## Work task
If a line below holds the word "will", count it; then say how many such lines there are and nothing else.

## Listed records
--- START ---

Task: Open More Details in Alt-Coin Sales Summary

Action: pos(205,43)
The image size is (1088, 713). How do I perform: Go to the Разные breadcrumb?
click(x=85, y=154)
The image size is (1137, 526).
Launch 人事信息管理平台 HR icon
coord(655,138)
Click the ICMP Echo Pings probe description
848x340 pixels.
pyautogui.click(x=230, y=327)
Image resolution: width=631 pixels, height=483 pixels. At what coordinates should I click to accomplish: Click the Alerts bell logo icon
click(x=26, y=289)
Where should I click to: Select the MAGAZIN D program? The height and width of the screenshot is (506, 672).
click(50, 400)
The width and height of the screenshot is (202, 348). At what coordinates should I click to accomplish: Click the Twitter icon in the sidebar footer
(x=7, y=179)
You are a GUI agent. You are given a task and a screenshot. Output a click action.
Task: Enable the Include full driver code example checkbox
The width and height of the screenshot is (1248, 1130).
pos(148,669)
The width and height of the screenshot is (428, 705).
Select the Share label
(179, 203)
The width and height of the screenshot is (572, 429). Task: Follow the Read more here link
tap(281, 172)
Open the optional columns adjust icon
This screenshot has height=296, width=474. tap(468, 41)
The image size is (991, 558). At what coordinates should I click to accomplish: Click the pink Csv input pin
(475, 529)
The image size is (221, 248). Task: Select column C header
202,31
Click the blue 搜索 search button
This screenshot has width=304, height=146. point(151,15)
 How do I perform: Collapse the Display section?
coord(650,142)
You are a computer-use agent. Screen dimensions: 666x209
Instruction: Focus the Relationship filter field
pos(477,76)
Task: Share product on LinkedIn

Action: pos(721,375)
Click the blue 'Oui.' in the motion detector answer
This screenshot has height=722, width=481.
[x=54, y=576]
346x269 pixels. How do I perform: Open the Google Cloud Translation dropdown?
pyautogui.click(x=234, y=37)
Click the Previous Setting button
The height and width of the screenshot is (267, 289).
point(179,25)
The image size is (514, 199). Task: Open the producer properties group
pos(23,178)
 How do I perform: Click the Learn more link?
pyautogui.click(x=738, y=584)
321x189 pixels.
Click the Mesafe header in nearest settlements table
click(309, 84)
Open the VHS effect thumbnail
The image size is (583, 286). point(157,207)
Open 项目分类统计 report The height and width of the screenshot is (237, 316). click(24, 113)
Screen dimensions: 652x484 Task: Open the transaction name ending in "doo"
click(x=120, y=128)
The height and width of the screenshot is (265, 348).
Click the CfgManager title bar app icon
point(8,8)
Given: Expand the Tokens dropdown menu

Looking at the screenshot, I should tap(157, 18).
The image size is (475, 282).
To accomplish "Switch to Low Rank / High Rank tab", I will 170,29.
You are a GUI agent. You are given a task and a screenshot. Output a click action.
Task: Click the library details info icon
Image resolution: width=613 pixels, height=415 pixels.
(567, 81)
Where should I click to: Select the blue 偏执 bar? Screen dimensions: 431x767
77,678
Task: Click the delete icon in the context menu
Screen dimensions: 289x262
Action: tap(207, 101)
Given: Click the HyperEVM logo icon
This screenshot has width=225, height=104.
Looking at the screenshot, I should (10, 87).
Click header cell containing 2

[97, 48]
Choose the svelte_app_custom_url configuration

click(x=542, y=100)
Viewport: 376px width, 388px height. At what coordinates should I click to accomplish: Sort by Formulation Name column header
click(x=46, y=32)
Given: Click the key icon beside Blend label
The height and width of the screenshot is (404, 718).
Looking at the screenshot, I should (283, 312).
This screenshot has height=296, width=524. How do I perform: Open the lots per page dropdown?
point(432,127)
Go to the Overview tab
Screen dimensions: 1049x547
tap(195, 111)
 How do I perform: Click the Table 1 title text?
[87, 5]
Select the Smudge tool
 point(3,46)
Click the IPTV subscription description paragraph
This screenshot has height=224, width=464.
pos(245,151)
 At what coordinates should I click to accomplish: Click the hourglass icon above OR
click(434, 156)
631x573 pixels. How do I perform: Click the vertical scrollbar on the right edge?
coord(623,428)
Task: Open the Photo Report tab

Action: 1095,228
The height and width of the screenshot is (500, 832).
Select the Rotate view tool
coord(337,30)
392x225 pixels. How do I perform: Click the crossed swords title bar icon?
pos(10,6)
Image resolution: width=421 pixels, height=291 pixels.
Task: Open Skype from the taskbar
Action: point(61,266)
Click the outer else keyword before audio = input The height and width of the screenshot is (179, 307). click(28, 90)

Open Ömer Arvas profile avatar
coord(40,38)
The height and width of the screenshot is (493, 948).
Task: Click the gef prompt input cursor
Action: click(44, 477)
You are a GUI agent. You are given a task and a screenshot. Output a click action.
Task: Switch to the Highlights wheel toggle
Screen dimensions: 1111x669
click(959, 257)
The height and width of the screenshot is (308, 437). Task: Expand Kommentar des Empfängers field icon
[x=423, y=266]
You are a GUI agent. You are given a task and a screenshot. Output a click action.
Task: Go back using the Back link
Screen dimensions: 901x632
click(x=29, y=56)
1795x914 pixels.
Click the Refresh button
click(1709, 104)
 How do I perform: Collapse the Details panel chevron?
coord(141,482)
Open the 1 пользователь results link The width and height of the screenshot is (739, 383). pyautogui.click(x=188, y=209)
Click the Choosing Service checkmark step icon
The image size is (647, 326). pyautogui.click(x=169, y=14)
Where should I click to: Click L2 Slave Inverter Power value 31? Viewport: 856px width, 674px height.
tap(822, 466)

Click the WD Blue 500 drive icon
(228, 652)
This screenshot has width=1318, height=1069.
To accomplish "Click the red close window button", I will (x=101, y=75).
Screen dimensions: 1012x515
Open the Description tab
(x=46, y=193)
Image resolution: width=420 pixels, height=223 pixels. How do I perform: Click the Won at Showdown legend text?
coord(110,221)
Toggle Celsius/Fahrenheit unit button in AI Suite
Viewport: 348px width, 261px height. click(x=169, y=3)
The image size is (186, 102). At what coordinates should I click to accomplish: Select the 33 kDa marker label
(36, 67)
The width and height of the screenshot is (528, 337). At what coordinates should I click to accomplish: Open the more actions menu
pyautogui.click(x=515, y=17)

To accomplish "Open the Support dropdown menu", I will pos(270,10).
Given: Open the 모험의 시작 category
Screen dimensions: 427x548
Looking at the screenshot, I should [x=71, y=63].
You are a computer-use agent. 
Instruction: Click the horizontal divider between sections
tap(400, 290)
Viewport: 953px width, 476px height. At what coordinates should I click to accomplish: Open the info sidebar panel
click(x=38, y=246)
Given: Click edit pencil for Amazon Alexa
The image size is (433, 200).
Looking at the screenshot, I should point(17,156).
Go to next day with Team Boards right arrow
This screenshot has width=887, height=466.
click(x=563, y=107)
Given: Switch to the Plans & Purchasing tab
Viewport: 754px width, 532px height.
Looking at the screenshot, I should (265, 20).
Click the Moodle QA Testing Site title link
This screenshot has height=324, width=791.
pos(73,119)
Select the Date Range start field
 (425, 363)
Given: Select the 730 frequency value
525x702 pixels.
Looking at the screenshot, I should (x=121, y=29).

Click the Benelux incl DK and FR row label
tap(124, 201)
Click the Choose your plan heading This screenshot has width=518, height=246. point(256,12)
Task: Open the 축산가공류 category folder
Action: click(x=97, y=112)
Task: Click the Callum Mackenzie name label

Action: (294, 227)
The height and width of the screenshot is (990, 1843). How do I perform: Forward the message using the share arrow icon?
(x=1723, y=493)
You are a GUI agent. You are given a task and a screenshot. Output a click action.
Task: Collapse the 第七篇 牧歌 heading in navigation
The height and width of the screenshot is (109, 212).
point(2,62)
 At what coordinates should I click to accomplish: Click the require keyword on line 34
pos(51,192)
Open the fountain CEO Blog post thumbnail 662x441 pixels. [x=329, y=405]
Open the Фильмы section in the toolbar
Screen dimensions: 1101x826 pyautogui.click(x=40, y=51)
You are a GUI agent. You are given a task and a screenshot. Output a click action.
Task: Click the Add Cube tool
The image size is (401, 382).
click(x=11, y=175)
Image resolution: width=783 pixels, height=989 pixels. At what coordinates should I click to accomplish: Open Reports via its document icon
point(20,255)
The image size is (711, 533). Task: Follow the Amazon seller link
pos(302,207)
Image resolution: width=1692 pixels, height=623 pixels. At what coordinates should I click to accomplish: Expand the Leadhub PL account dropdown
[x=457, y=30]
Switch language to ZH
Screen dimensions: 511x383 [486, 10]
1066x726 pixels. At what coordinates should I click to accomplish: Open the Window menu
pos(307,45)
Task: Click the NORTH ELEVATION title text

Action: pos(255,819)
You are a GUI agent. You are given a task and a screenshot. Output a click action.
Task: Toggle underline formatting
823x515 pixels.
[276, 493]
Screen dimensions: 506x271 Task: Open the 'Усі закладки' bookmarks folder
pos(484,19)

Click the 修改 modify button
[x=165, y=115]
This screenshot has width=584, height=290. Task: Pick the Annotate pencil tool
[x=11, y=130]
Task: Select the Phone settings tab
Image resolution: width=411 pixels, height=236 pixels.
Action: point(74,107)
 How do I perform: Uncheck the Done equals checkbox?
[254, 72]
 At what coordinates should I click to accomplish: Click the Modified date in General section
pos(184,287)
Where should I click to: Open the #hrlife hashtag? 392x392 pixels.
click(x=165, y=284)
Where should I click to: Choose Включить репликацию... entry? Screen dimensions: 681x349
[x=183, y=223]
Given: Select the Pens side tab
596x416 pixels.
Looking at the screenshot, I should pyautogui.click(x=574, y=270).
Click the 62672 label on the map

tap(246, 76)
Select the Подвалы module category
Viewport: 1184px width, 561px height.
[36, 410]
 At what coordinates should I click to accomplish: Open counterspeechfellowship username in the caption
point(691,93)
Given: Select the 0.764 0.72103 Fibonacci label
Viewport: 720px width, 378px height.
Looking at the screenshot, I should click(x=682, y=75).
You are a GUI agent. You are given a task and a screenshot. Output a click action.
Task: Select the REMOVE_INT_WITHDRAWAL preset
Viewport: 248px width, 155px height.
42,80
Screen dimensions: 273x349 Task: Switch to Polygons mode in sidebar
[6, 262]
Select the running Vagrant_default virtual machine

--- END ---

## Answer to this task
3